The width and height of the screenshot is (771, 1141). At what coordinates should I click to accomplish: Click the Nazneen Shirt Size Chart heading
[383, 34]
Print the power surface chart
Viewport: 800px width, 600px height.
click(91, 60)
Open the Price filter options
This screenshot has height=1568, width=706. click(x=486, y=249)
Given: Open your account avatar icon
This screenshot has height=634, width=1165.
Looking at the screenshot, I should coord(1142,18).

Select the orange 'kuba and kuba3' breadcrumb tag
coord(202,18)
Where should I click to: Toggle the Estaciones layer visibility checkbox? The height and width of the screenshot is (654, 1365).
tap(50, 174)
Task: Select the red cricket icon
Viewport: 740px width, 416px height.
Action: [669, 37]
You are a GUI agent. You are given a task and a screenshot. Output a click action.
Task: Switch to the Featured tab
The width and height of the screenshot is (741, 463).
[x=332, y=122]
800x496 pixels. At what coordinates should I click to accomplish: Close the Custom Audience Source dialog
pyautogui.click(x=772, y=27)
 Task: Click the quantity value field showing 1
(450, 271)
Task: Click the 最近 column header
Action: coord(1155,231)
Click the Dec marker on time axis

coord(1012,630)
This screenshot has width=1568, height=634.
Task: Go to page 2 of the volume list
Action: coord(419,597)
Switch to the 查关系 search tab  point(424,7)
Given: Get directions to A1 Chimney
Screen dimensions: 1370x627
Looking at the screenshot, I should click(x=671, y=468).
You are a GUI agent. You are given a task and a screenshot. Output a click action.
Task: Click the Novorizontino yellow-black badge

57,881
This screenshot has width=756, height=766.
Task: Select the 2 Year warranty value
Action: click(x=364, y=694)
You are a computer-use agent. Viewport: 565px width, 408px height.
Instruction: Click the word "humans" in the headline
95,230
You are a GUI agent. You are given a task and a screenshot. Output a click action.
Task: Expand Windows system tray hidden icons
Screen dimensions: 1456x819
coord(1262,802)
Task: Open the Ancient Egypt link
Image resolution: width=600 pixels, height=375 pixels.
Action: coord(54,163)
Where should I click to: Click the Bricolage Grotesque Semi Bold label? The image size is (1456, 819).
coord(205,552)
+--
▶ [How to complete this task]: From the line holding "Screen dimensions: 1456x819" down to the final line above, quote every line exactly and only those lines.

▶ [Answer to the exercise]:
Screen dimensions: 1456x819
coord(1262,802)
Task: Open the Ancient Egypt link
Image resolution: width=600 pixels, height=375 pixels.
Action: coord(54,163)
Where should I click to: Click the Bricolage Grotesque Semi Bold label? The image size is (1456, 819).
coord(205,552)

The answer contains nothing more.